“In my long political career,” Bill Clinton told a post-presidency audience, “most of the mistakes I made, I made when I was too tired. Too many members of the Congress in both parties are sleep deprived. It clouds your judgment, and it undermines your ability to be relaxed and respectful in dealing with your adversaries.”
Great, the US government is run by people who don’t get enough sleep.
A bravado culture of sleep deprivation
Actually, in the frenetic pace of our 24/7 world, sleep is one of the first things many of us are willing to sacrifice in order to get more done. A Wall Street trader goes to bed at 11 or midnight and wakes up at 2:30 am to track opening activity on the German stock exchange. M&A lawyers work through the night, go to a nearby hotel in the morning instead of going home and come back to the office after a few hours of sleep.

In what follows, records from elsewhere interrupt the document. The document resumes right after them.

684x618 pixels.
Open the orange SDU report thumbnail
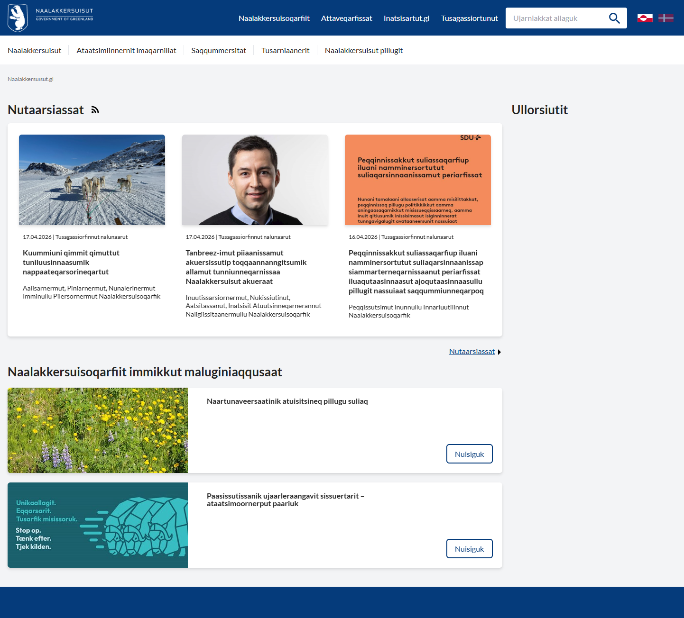417,180
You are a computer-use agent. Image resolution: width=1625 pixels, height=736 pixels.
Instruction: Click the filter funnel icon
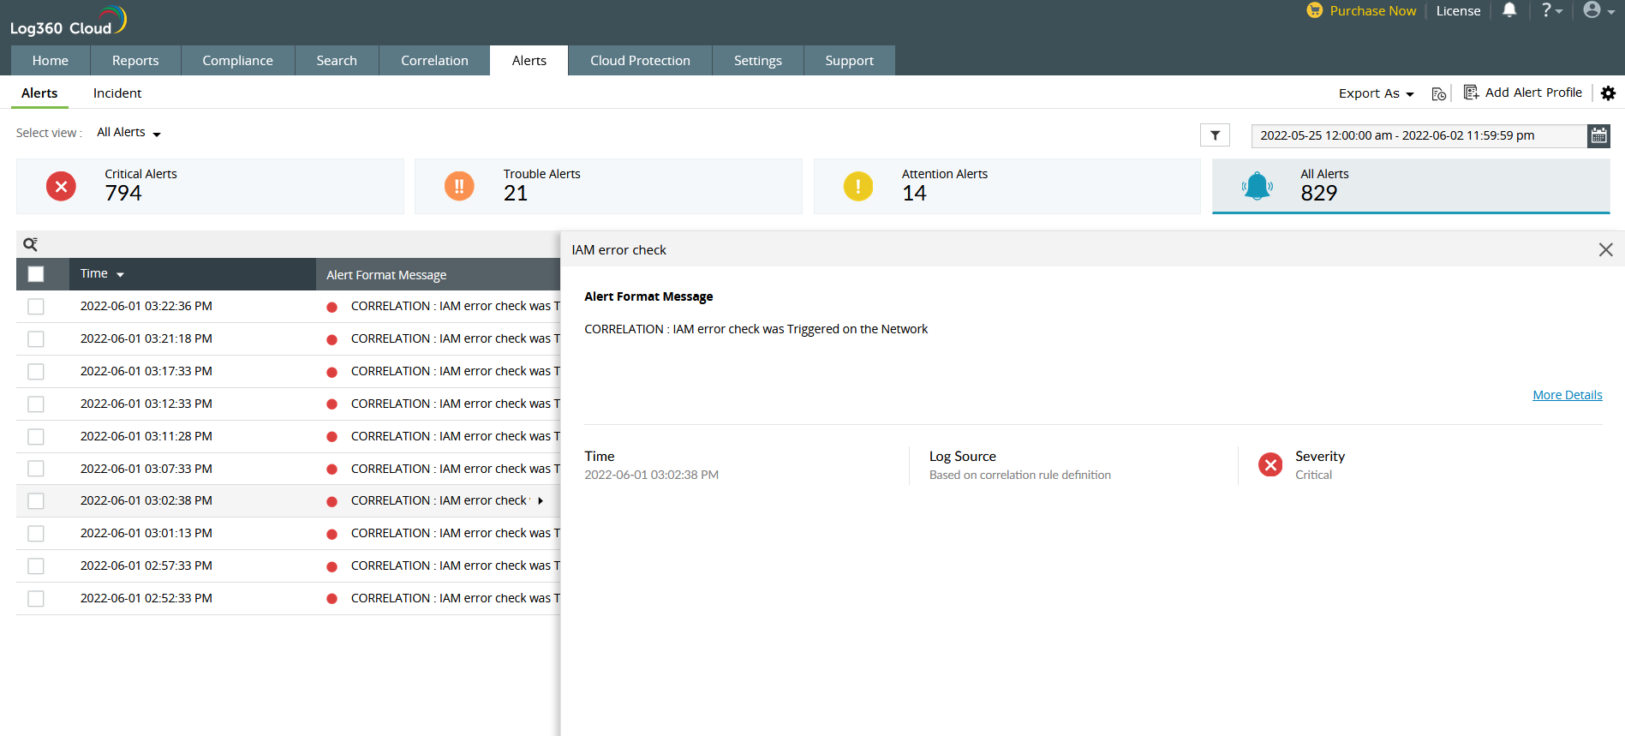(1215, 135)
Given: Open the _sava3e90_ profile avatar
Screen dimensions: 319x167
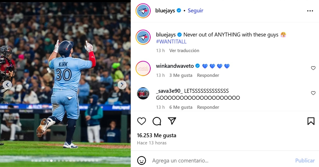Looking at the screenshot, I should click(143, 93).
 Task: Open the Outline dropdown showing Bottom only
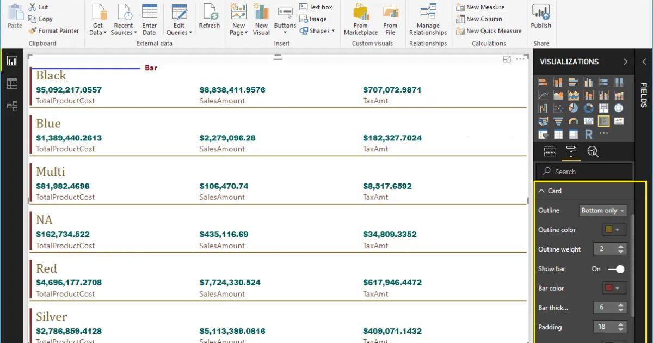[x=603, y=210]
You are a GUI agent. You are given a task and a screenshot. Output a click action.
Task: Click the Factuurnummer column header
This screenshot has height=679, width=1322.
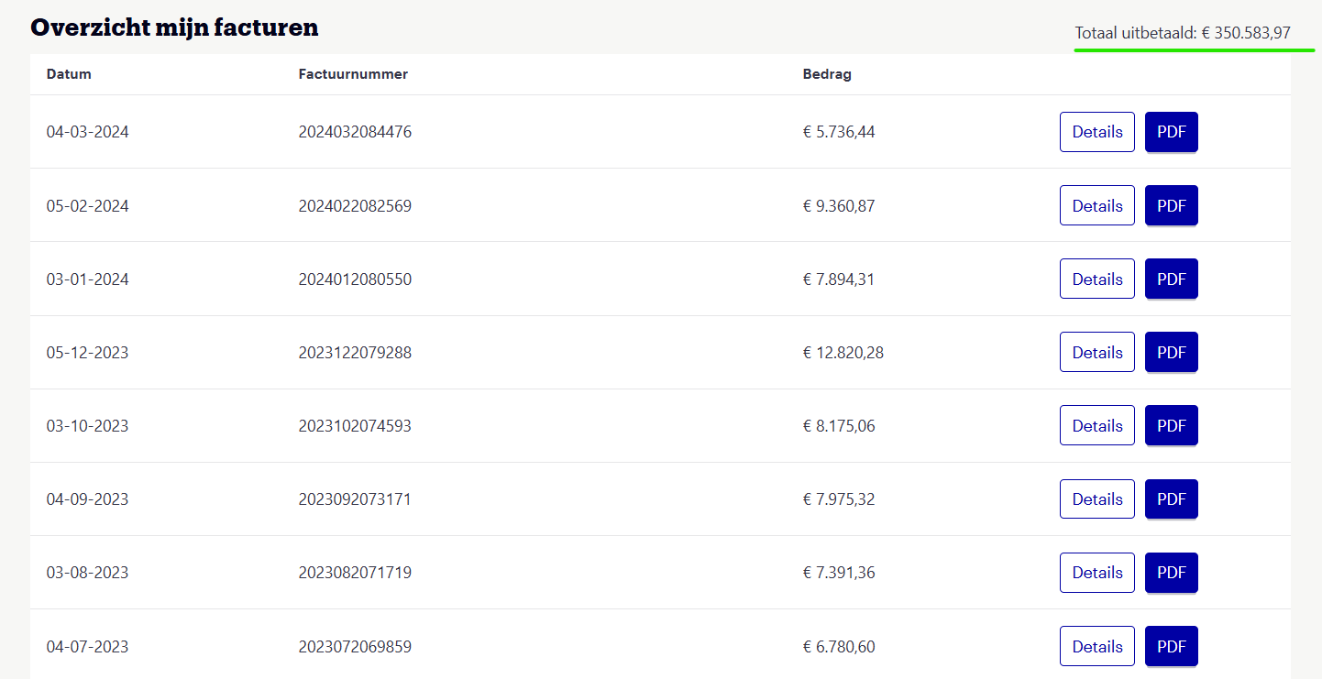[353, 74]
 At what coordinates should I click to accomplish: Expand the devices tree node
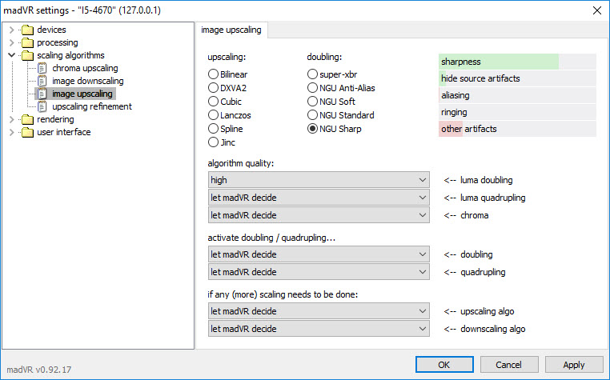(12, 30)
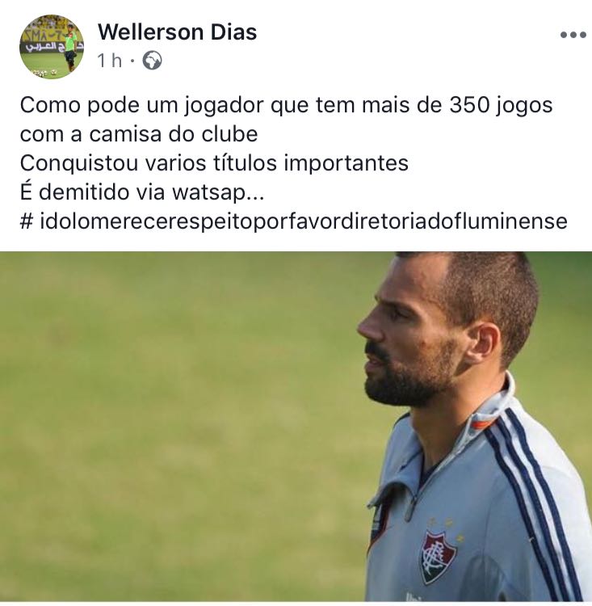Click the line "Conquistou varios títulos importantes"

pyautogui.click(x=214, y=163)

Working parents with young children deal with reduced and interrupted sleep. No wonder Starbucks has a secret menu that includes the “Red Eye” and “Black Eye” coffee drinks with extra shots of espresso.
Die young and fat
Despite our attempts at denial, however, the reality is that even small amounts of sleep deprivation take a serious toll. Getting less than the eight hours of sleep on a regular basis as recommended by the National Sleep Foundation affects:
- physical health — leading to digestive disorders, high blood pressure, weakened immune systems and weight gain (lack of sleep interferes with your leptin levels, the hormone that tells you when to stop eating), just to name a few.
- mental functioning – i.e. your ability to concentrate, retain information, solve problems and make good judgments (sleep improves split-second decision-making by 4.3%).
- not to mention, quality of life (unless you enjoy being cranky, irritable and hyper-sensitive).
Great performers understand this, and typically, they sleep significantly more than the rest of us. In Anders Ericcson’s famous study of violinists, the top performers slept an average of 8 ½ hours out of every 24, including a 20 to 30 minute mid-afternoon nap. And according to this infographic, pro athletes sleep 9 – 12 hours a day (with Tiger Woods as a glaring exception — and we know what kind of questionable judgment calls he makes!).
How to get started
1. Go to bed earlier. An obvious one, yes. It’s no easier to go to bed earlier now than when we were kids begging our parents to let us stay up just a little longer (but probably easier than getting up earlier). So start off modestly: aim to get to bed 15 minutes earlier and incrementally move your bedtime earlier from there.
2. Take time to wind down. About 30-45 minutes beforehand, turn off the computer or TV and avoid activities that require alert thinking. If you find your mind racing, grab a pad of paper and jot down what’s occupying you.
3. Sleep in complete darkness. Even the tiniest bit of light can disrupt your internal clock. Make sure any LED lights are covered or turned away and there’s no light coming through the windows.